Café
- Café (July 2009 issue)
- Editor-in-chief: Jens Stenberg
- Categories: Men's
- Frequency: Monthly
- Circulation: 20,800 (2014)
- Publisher: Aller Media AB
- First issue: May 1990
- Company: Aller Media
- Country: Sweden
- Based in: Stockholm
- Language: Swedish
- Website: www.cafe.se/

= Café (magazine) =

Swedish men's magazine

Café is a monthly Swedish men's magazine focused on fashion, style, and culture, including articles on food, movies, fitness, sex, music, travel, sports, technology, and books. The magazine is comparable to U.S. publications such as Esquire and GQ. It is published in Stockholm, Sweden.

==History and profile==
Café debuted in May 1990, aimed toward the new generation of metrosexual men. Initially, the magazine was published by now-defunct Rosenudde Publishing. In December 1991, the magazine was bought out by Hachette Sweden Ltd., a subsidiary of Hachette Filipacchi Media. The magazine is part of Aller Media AB, which acquired it from Hachette Filipacchi Media in 2007. It is published by a subsidiary of the company in Stockholm. One of the sister magazines of Café is Svensk Damtidning.

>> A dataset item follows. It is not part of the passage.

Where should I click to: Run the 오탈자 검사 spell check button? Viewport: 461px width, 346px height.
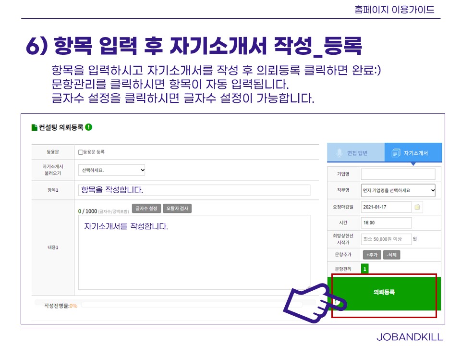[x=177, y=209]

From 2003 to 2013, Markus Kylén was the editor-in-chief of Café. Jens Stenberg replaced him in the post. Due to its success in Sweden, the magazine has branched out to Finland with its large Swedish-speaking audience.

The circulation of Café was 20,800 copies in 2014.

==Covers==
The first issue of Cafe featured professional footballer Glenn Hysén. Subsequent covers featured mostly male actors and sports figures such as Sean Connery, Mike Tyson and Zlatan Ibrahimović. By the mid-nineties, the covers predominantly featured women, mostly famous Swedish models.

Victoria Silvstedt has appeared on the magazine's cover a total of 10 times and counting. Other notable celebrities who have frequently been featured on the cover are Izabella Scorupco, Anine Bing, Pernilla Wahlgren, Carolina Gynning, Marie Serneholt, and Emma Johnsson.